Its a buzzword used by post-WW2 Wheraboos to try to make the term "Combined Arms" sound cool because :German:
When, by 1944, the Americans were doing Combined Arms better than whatever Rommel to Guderian could have dreamed of.
Made up term =/= a term with no meaning. Generally speaking it could be seen as a rapid overrunning of places of strategic importance.
No.
You're still wrong. gg no re
Bewegungskrieg is a better term and is the basis for the development of German combined arms warfare, which utilized developing tactics regarding tank and mobile infantry formations. It was adopted to the concept of Bewegungskrieg as it shaped the idea of Kesselschlacht, or cauldron battle, also known encircle and destroy.

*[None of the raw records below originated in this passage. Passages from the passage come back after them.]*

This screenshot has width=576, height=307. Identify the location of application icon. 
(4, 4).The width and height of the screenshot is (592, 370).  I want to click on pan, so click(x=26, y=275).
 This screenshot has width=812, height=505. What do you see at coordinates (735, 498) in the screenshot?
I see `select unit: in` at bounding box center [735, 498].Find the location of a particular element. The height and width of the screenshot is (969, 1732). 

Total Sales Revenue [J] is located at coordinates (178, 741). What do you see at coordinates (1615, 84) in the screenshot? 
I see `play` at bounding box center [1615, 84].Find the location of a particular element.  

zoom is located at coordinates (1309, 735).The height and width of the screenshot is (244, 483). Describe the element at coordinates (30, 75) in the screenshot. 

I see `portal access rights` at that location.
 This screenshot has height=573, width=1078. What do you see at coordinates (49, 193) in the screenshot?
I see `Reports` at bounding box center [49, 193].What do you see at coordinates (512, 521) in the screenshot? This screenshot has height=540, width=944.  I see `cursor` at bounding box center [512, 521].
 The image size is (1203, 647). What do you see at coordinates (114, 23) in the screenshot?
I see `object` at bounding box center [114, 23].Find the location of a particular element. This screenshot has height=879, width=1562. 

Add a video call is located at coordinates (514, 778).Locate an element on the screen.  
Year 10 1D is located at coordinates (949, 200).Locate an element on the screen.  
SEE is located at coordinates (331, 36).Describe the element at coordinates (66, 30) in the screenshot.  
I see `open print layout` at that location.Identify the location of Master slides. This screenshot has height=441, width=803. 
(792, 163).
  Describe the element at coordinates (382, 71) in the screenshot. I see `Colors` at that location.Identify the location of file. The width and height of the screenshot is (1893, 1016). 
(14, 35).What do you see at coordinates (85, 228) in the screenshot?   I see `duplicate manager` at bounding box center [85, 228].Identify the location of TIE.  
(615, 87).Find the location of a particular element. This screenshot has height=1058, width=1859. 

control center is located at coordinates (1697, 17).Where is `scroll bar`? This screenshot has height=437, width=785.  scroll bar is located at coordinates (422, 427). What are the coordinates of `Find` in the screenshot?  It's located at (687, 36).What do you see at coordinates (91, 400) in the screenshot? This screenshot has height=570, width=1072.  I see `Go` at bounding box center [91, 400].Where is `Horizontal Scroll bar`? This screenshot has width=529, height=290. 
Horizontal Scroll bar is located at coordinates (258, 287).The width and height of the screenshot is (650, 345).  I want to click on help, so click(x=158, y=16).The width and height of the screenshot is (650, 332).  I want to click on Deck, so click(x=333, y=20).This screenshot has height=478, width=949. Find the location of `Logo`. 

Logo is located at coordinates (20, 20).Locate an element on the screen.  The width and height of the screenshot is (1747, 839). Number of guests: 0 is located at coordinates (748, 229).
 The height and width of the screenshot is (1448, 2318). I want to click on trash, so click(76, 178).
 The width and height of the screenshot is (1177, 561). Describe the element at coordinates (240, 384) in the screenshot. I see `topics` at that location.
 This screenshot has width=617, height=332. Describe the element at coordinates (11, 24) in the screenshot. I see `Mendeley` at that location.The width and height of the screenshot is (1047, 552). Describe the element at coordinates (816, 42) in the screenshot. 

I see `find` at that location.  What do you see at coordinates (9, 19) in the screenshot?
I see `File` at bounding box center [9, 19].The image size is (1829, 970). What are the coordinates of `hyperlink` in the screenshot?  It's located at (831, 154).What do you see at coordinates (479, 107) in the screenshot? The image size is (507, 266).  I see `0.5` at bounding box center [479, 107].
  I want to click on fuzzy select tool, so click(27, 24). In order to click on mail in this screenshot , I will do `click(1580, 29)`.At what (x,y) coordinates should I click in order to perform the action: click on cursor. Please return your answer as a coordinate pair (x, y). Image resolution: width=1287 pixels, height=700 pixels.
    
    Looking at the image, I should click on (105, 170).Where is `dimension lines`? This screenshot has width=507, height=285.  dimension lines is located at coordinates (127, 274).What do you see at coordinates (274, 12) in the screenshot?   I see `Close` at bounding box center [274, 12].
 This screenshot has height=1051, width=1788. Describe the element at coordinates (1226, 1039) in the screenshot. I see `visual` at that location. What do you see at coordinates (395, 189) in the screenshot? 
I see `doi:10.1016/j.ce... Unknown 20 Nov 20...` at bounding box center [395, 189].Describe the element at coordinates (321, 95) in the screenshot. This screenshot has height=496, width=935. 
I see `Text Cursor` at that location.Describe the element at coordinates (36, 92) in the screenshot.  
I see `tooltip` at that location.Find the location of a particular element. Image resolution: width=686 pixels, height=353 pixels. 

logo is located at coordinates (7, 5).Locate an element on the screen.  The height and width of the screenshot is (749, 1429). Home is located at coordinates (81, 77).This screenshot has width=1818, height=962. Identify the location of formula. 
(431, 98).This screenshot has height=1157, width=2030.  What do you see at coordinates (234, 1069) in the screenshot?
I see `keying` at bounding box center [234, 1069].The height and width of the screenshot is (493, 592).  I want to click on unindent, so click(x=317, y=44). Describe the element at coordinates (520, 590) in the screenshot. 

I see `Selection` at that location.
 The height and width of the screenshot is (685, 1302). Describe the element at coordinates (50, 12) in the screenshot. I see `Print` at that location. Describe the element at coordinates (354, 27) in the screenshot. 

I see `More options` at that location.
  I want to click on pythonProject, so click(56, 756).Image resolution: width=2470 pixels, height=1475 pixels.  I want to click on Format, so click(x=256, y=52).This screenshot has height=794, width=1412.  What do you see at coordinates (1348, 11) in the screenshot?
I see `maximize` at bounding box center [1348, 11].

Blitzkrieg appeared in some German manuals in the 1930s and was rarely, if ever used by military officals and only took off because of Western journalism during the war.
The word is relative to fast moving warfare. It was used to mean a fast war in general, both economically and militarily, opposing Ermattungskrieg, or a war of exhaustion. This was to relate to how the rapid and all consuming war would keep the economy growing.
The rapid evolution of the German economy from shit Depression era to booming war economy is more or less thanks to Fascism's fetish with private industry. This artificial boom was on the verge of collasping in 1939, when Hitler committed to the war when really allot of his planning and construction was to be done in the mid 1940s.